All'interno dell'architettura della casa è possibile identificare tre nuclei storici: il più antico è il settore settentrionale quattrocentesco, che ospita le camere pictae e la facciata a graticcio; vi è poi il settore orientale, che conserva al suo interno i soffitti lignei originali ed all'esterno presenta la facciata ad archi ogivali, decorazioni in cotto sulle cornici delle finestre ed uno stemma cinquecentesco; infine, il corpo di fabbrica a sud, novecentesco, da cui avviene l'attuale accesso alla casa (l'accesso originario era dalla Via Ca' Nova, ovvero dalla glarea strata).

Al piano terra si accede a diversi ambienti che affacciano sulla corte: un salone, caratterizzato dalla facciata ad archi ogivali recuperati nel recente restauro e, accanto ad esso, due salette messe in comunicazione da una finestrella, anch'essa a sesto acuto.
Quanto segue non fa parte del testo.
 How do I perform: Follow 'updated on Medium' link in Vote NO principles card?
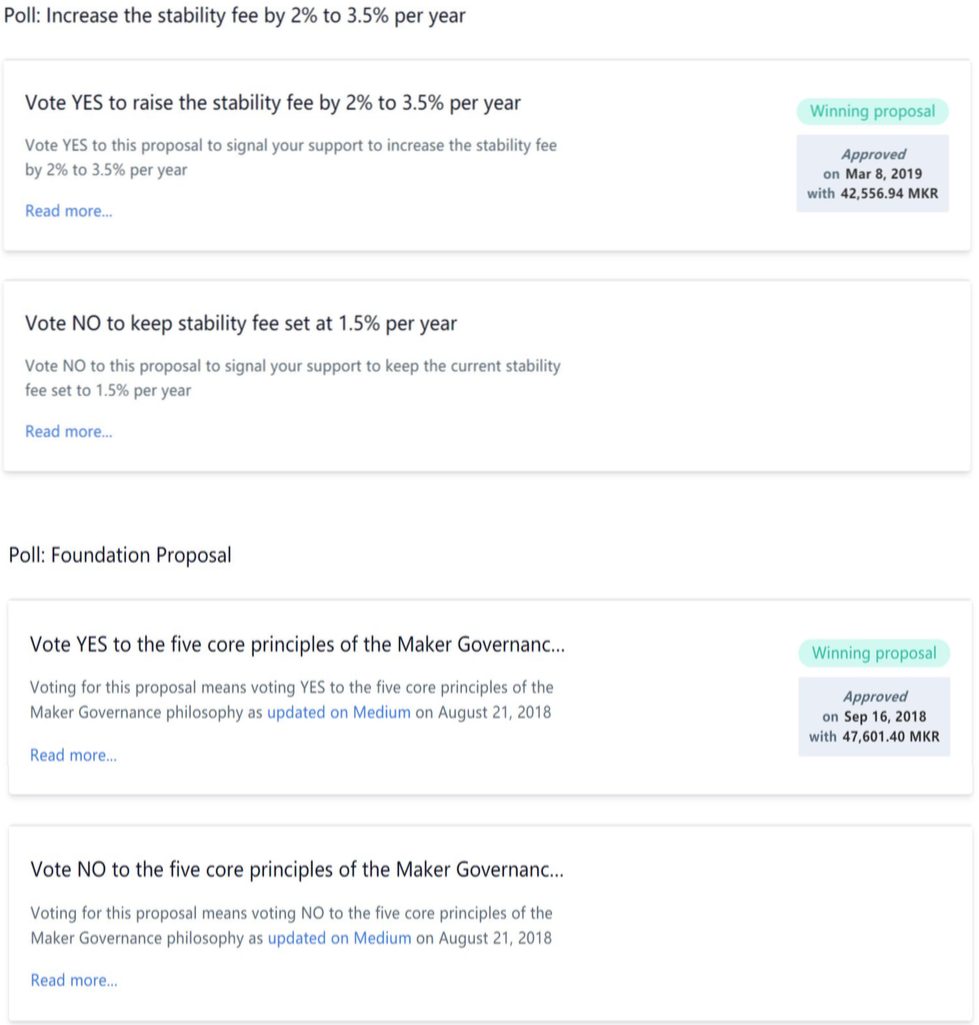[339, 938]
Il settore settentrionale si caratterizza per la presenza di una rara e interessante parete a graticcio con conci di travertino tufaceo, sotto cui si apre il loggiato: sulle pareti di questo spazio sono emerse tracce di decorazione pittorica, in particolare uno stemma, riferibile alle famiglie Maggi e Canali, sul lato occidentale. Sul lato orientale del loggiato si apre l'ambiente della stalla.

Salendo al primo piano, sul lato orientale si incontra un primo ambiente in cui l'ultimo restauro ha rivelato la presenza di diverse tracce decorative: alcuni schizzi realizzati a punta di piombo analoghi a quelli rinvenuti nel refettorio del monastero di San Calocero; una raffigurazione cinquecentesca di S. Agata, realizzata a calce.

La sala successiva presenta raffigurazioni di diverse epoche: due dipinti raffiguranti S. Agata e S. Barbara, cinquecenteschi, e alcune decorazioni floreali settecentesche.

Si giunge all'ingresso delle due superstiti Camere pictae quattrocentesche; la presenza di una terza porta testimonia l'esistenza almeno di un altro ambiente ed è ulteriore indizio dell'originaria maggiore estensione del complesso verso ovest.